Being professional manga-ka is serious business.

This is a first impression of season 2 of Bakuman. For an introduction to the series concept, see my first impression of the first season. I was somewhat negative in my final thoughts on the first season, so I wanted to give the new season a chance to make its case (and stand or fall on its own merits). To sum it up, the first three episodes of season two has focussed on the stronger aspects of the story, without completely overcoming the first season’s weaknesses. If you loved the first season, then season two is a great continuation. For those who felt disappointed that the first season dragged, and spent too much time on the romance between Mashiro and Azuki, the second season has, so far, avoided this particular pitfall. I still think the artwork is uneven and not up to the standards of J.C. Staff, but with this stronger storyline, perhaps the second season can finally deliver.

Unfortunately the scenes of art materials are few and far between.

In all honesty, I would be happier with this show if they spent more time animating the process of drawing manga. These were some of my favorite parts of season 1. The author of Bakuman, Tsugumi Ohba, takes a more expansive view of the process of manga, including generating ideas, working with editors, managing a support staff, and so on. I do respect that, but the result seems to be lots of meetings … people talking to each other, which, in turn makes the artwork fairly static. This might be alright, except the character designs are not very impressive, and most environments are very bare and uninteresting (the notable exception being Ashirogi Muto’s studio). This is NOT a series that carries itself on the beautiful art and animation.

Good-bye Hattori.

Episode 1 includes the transfer to a new editor, which was well handled. getting used to their new position as published manga-ka, and learning how to work with the new editor, and the new assistants that are hired becomes a major focus of the first two episodes. This was legitimate material, although not particularly compelling. It had the advantage of not having anything to do with AzukiXMashiro.

Azuki. Here we go again.

Mashiro is worried about Azuki.

After an entire episode with close to nothing about Azuki & Mashiro’s pathetic relationship, the second episode was derailed by Azuki refusing to answer her phone. Everything ground to a halt as Mashiro tried to get in touch with her. The best thing I can say about this is that it got resolved within the episode, and the third episode had no sign of this nonsense.

Takuro Nakai works by flashlight, through the night, outside in the cold of Winter. Yes, Manga is serious business indeed.

The best thing I can say for the three episodes of season two included in this taste test is that the final episode of the three was the best. I really think it was a good attempt to capture the spirit behind the concept of Bakuman. Nakai is willing to put it all on the line for his art. Mashiro’s uncle, we learned in season one, overworked himself to death, because he took manga that seriously. This is the shounen fighting spirit that I expected to see all along, and that peaked through the dark clouds of AzukiXMashiro in season one.

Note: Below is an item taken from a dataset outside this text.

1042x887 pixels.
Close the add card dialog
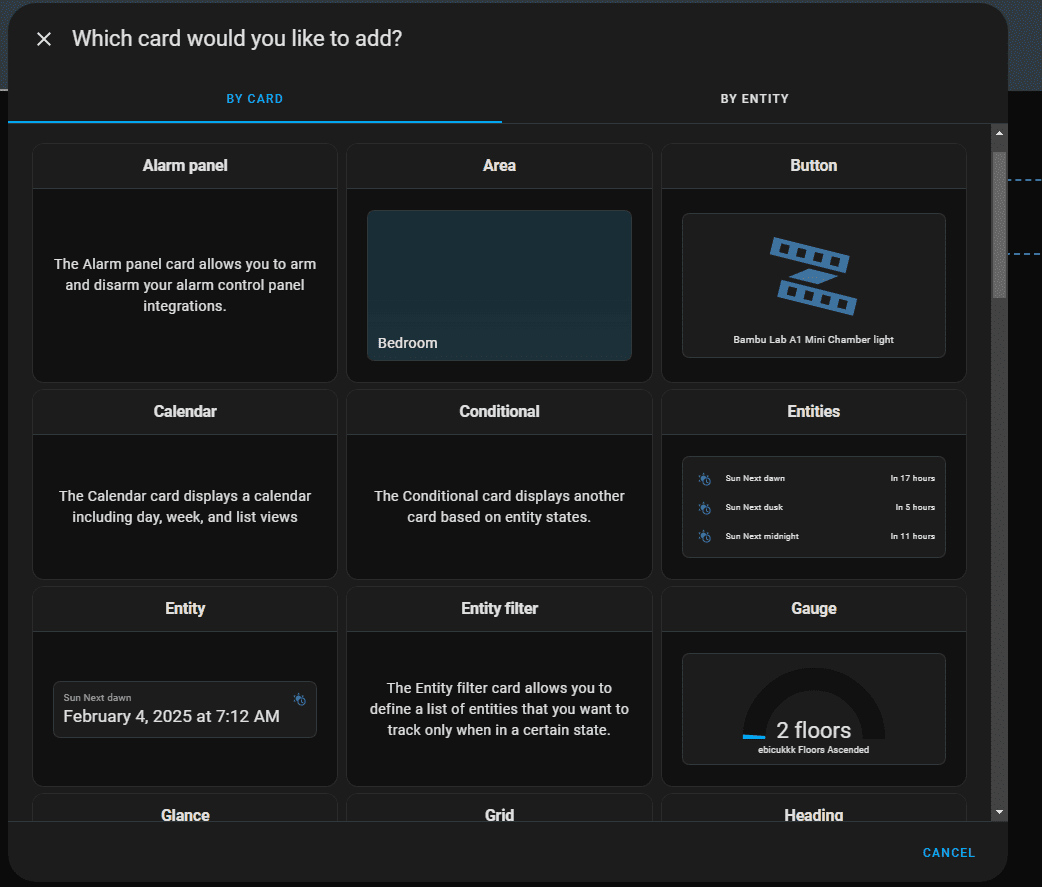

I will certainly continue to watch Bakuman. I hope that it can continue from this high point (one of the better episodes of both seasons so far). Unfortunately I suspect the ongoing problems of weak visual style and the threat of AzukiXMashiro dragging everything to a halt again will prevent this series from ever being truly great. It certainly is an interesting concept, however, and the story seems to have finally gotten to the point when it can deal with that concept directly.